Pékin contre le reste du monde
Les remarques de Mike Pompeo interviennent dans un contexte où les tensions entre la Chine et les États-Unis se sont accrues. D’après Donald Trump, qui accuse Pékin d’être responsable de la propagation du coronavirus à travers la planète, le pays “n’a pas tenu sa parole donnée au monde d’assurer l’autonomie de Hong Kong.”
Les États-Unis estiment que la loi controversée sur la sécurité nationale que Pékin impose à Hong Kong est une manière déguisée de museler l’opposition hongkongaise et de rogner les libertés. Face à cette décision, Donald Trump a déjà annoncé la suspension de l’entrée de “certains ressortissants” chinois identifiés comme “potentiels risques” à la sécurité nationale des États-Unis.
Ils ne sont pas les seuls. L’ambassadeur britannique en exercice auprès de l’ONU, Jonathan Allen, a estimé que si la loi voulue par la Chine était appliquée, elle exacerberait “les divisions profondes” dans la société à Hong Kong. Le Canada, lui, a annoncé la suspension de son traité d’extradition avec Hong Kong ainsi que ses exportations de matériel militaire “sensible”.

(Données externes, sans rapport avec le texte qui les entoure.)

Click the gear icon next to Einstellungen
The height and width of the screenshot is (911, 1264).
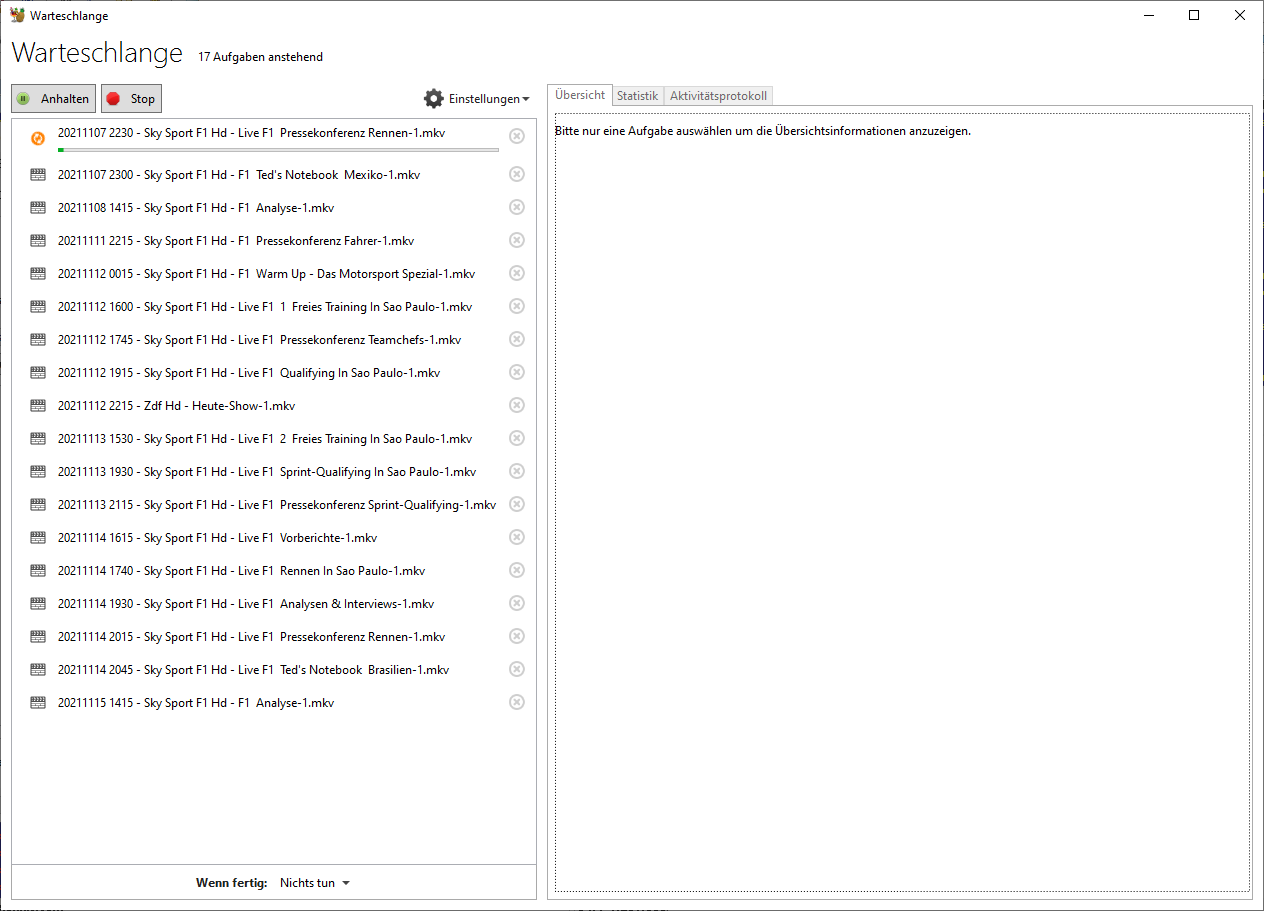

Alors que vingt-sept États membres du Conseil des droits de l’homme des Nations unies, dont la France, l’Allemagne et le Japon, demandent à la Chine de réexaminer ce texte, son ambassadeur à l’ONU, Zhang Jun, insistait au mois de mai sur le fait que “toute tentative d’utiliser Hong Kong pour interférer dans les affaires internes de la Chine [étaient] vouées à l’échec”. TikTok, y compris?